Well, why?

Glad you asked. When the initial work started, Rscript did not exist so there was no scripting tool. We take a small amount of pride into beating Rscript narrowly to a first release. Of course, by now, Rscript is more widely used as it ships with every R installation but we still have some aspects we like about r: it is simpler and shorter, deals (in our biased) view more sanely with command-line arguments via the argv vectior, always loaded package methods (which Rscript finally came around to a good decade later) and still starts faster. And r is just to cool a command (in relation to the trusted R) so someone had to!

No Printing

In the very beginning of littler, we made an executive decision to not echo each command output when we evaluate commands in the read-evaluate-print loop. So 2+2 will be evaluated silently: four will be computed, but not shown.

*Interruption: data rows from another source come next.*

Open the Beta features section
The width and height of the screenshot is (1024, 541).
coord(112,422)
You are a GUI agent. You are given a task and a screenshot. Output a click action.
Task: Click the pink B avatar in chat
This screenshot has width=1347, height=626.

That made sense for scripts we wanted to be silent. The idea is that user will add a print() or cat() as needed. If you desire each step to printed, add a -p or --verbose argument.

No .Renviron

Another early decision was to make r start faster than the alternatives. Our r is “just” a small little binary. Whereas R and Rscript are front-end shell scripts sourcing a number of things and setting them dynamically, we determine values at compilation time and freeze them into the binary. That may seem risqué but worked out just fine. However, while we later added the ability to source Rprofile files (which contain R code we can evaluate) there is no way for us to source the Renviron files and to modify the already running process. So if you want to source Renviron you could add an explicit readEnviron() to ~/.littler.r or /etc/littler/r.

Lower-case / upper-case

This is mostly an issue on macOS where the brain surgeons behind the OS decided that r is the same as R. What can we say? On that OS you may need to rename the build to lr instead. Please send your complaints to Cupertino, California.

Adding the binary to your path

When the package is installed from source, it displays

*
* new binary $(TGT) installed in bin/ subdirectory"
* consider adding a symbolic link from, e.g., /usr/local/bin"
* on OS X, you may have to name this 'lr' instead"
* see the littler-faq vignette for more details"
*

where the variable $(TGT) normally expands to r. As the text suggests you may want to create a symbolic link from a directory in the to make the newly built binary available to users. On Linux you may do

cd /usr/local/bin 
sudo ln -s /usr/local/lib/R/site-library/littler/bin/r .

to create a link for r in /usr/local/bin. On macOS, as suggested, you may want

cd /usr/local/bin 
sudo ln -s /usr/local/lib/R/site-library/littler/bin/r lr

to create a command lr instead; see the previous question as to why. In either case adjust the source part of the ln command to where your binary is – which R can tell you via system.file("bin", "r", package="littler").